Reading text —
• • • • • • •

The legacy of the camp can be seen in its drill instructors.

“Our senior drill instructor, Sgt. Bill Reynolds, a retired corrections officer from New York State, has been around camp for more than 20 years.   He’s really looked up to for his leadership, and the ironic thing is that two of the drill instructors are his sons. The legacy is being carried on in a very good way.”

LeVier thinks the camp is a great opportunity for the State Police to be able to showcase what they do in their job to the young people attending.

“It’s also an opportunity for us to instill what we consider some really good qualities in our young people,” said LeVier.  “Core values such as honor and integrity and a couple of them. We really try to stress the self-discipline, self-respect, and respect for others.”

The discipline and structure of the camp can surprise some of the students, but they adjust.

“It’s definitely a different way of life that they’re not used to for some of the students,” said LeVier.  “Parents often comment about how they get a couple of really good weeks whenever the kids return home from camp where they’re doing things a little differently than they normally did.  It’s a very structured camp.”

Another unique aspect of Camp Cadet is that even though the State Police developed it, the entire $13,000 annual budget is funded through private contributions and no tax money is used.

“The camp that is funded solely through contributions from private individuals and different organizations throughout the troop area, “ said LeVier. “Once a year we do a golf tournament in May at Treasure Lake, and we’re able to raise a considerable amount that helps the kids to be able to attend camp free, with the exception of a small registration fee.”

• • • • • • •

Stored entries
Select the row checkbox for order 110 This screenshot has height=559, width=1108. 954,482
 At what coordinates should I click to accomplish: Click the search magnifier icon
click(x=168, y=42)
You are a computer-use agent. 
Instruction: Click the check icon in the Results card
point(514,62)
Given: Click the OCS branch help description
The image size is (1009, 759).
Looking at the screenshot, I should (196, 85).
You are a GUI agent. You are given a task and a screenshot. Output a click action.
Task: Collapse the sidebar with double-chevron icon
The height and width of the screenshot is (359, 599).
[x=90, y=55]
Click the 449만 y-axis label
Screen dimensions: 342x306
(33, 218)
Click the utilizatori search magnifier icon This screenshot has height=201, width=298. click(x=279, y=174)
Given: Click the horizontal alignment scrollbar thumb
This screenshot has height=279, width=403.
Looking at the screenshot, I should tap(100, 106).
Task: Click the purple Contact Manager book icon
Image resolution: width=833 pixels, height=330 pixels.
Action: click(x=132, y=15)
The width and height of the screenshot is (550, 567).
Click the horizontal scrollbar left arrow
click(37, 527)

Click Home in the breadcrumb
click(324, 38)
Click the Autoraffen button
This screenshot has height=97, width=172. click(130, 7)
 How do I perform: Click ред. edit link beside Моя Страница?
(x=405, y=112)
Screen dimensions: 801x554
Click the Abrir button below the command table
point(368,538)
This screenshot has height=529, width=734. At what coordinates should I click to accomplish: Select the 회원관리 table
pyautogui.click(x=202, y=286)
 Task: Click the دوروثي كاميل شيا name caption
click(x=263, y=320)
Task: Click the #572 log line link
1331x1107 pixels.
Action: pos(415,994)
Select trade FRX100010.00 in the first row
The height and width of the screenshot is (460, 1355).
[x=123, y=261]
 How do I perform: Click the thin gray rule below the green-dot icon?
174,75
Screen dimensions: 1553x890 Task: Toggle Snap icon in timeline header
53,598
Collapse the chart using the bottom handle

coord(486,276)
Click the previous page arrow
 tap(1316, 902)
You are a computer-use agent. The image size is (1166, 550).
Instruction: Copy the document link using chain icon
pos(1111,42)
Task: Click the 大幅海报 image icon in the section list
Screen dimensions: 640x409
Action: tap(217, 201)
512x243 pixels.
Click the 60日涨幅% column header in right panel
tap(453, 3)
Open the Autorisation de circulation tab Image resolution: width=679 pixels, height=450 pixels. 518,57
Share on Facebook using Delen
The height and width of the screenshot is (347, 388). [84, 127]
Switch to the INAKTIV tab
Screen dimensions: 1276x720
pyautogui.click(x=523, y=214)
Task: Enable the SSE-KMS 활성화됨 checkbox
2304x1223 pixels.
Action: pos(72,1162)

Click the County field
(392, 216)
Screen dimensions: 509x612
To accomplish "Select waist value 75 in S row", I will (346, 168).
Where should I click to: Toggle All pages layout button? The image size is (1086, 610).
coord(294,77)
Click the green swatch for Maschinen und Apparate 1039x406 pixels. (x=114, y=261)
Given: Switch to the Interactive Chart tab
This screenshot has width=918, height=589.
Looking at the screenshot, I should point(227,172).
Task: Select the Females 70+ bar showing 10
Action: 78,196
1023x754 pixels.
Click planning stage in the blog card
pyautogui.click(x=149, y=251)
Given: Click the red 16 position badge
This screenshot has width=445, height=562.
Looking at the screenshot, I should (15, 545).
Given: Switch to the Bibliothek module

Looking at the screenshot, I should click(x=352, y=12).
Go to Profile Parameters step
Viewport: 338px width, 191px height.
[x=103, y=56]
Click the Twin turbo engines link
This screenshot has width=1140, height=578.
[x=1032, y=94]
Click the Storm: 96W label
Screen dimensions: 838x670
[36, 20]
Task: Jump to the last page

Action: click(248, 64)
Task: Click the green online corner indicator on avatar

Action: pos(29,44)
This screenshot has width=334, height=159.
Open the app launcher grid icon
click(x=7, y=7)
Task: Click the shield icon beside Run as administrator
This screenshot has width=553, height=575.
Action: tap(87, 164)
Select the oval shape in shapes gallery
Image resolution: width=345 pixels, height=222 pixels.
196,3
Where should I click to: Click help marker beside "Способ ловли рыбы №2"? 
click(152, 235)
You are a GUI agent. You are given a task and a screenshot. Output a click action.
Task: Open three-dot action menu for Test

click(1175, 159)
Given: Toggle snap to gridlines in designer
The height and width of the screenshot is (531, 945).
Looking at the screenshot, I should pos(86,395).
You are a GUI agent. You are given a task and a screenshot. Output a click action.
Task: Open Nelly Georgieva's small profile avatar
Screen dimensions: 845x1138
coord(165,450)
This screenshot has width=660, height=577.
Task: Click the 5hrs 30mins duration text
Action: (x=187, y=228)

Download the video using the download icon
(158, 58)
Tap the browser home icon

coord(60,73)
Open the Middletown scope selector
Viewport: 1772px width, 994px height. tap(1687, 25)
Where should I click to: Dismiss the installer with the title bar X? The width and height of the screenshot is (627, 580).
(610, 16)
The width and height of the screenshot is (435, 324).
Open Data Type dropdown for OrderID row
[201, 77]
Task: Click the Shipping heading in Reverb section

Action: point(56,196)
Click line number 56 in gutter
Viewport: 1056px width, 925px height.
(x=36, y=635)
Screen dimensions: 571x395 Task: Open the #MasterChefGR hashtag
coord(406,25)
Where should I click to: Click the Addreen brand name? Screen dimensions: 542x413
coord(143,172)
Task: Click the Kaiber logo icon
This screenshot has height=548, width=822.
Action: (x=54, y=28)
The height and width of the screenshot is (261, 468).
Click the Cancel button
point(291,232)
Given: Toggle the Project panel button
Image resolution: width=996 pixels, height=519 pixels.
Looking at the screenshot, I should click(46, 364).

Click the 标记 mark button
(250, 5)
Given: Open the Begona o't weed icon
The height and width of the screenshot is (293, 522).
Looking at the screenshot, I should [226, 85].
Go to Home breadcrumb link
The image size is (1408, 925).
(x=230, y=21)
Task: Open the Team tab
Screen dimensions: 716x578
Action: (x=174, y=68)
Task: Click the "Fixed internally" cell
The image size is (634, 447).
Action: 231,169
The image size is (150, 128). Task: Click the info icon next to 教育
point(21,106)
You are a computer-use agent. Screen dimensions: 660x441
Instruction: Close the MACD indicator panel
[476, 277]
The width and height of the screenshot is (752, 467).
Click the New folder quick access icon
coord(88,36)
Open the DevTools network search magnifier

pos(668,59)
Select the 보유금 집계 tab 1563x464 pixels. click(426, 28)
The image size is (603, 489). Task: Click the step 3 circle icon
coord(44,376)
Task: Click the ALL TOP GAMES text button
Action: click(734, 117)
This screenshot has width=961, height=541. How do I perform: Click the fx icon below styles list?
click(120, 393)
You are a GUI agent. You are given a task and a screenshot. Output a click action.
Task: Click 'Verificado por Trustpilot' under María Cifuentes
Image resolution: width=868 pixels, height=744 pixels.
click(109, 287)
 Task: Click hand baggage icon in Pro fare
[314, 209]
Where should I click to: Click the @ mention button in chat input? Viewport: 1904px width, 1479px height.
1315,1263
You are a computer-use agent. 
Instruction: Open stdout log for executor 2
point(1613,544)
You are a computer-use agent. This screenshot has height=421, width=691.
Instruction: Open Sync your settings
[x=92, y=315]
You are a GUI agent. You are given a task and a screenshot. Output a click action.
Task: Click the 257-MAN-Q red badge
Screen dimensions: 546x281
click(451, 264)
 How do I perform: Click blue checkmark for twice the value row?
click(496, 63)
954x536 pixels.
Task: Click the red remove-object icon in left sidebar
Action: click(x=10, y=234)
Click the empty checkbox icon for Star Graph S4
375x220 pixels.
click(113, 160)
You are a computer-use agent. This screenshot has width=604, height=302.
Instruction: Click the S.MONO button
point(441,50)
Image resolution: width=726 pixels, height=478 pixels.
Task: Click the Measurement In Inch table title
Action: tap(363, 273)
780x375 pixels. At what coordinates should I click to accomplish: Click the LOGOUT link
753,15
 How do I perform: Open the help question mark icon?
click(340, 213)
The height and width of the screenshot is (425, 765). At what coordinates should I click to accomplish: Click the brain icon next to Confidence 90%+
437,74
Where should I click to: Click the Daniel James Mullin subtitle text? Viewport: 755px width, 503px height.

• • • • • • •

Your instructions —
Please decide whether each statement agrees with the Camp Cadet text above, answering yes or no and quoting the words of the text that settle it: (a) The camp's annual budget is paid for partly with tax money. (b) The senior drill instructor has been around camp for more than 20 years. (c) The yearly golf tournament that raises money for the camp takes place in September.

Output of the exercise —
(a) No: "the entire $13,000 annual budget is funded through private contributions and no tax money is used."
(b) Yes: "has been around camp for more than 20 years."
(c) No: "Once a year we do a golf tournament in May at Treasure Lake"